#### Task data

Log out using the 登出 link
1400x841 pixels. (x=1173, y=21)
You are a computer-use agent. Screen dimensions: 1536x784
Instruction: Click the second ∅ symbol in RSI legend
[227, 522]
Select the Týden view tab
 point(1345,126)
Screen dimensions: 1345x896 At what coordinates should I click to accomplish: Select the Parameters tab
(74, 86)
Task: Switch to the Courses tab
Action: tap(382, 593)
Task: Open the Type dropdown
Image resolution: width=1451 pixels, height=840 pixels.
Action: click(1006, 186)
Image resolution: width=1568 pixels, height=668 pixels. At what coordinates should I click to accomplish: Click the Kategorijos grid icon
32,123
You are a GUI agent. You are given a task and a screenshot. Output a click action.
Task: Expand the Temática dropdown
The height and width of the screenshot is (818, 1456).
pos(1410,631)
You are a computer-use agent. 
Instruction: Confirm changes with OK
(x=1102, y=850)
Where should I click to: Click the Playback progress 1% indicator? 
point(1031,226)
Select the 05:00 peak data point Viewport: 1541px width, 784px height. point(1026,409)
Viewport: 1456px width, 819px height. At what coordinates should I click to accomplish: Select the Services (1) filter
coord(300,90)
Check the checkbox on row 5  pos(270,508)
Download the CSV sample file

#### Directions for this task
Reproduce exactly the lines from the one containing "Image resolution: width=1451" through the last line of the records, both included, and nothing else.

#### Exercise answer
Image resolution: width=1451 pixels, height=840 pixels.
Action: click(1006, 186)
Image resolution: width=1568 pixels, height=668 pixels. At what coordinates should I click to accomplish: Click the Kategorijos grid icon
32,123
You are a GUI agent. You are given a task and a screenshot. Output a click action.
Task: Expand the Temática dropdown
The height and width of the screenshot is (818, 1456).
pos(1410,631)
You are a computer-use agent. 
Instruction: Confirm changes with OK
(x=1102, y=850)
Where should I click to: Click the Playback progress 1% indicator? 
point(1031,226)
Select the 05:00 peak data point Viewport: 1541px width, 784px height. point(1026,409)
Viewport: 1456px width, 819px height. At what coordinates should I click to accomplish: Select the Services (1) filter
coord(300,90)
Check the checkbox on row 5  pos(270,508)
Download the CSV sample file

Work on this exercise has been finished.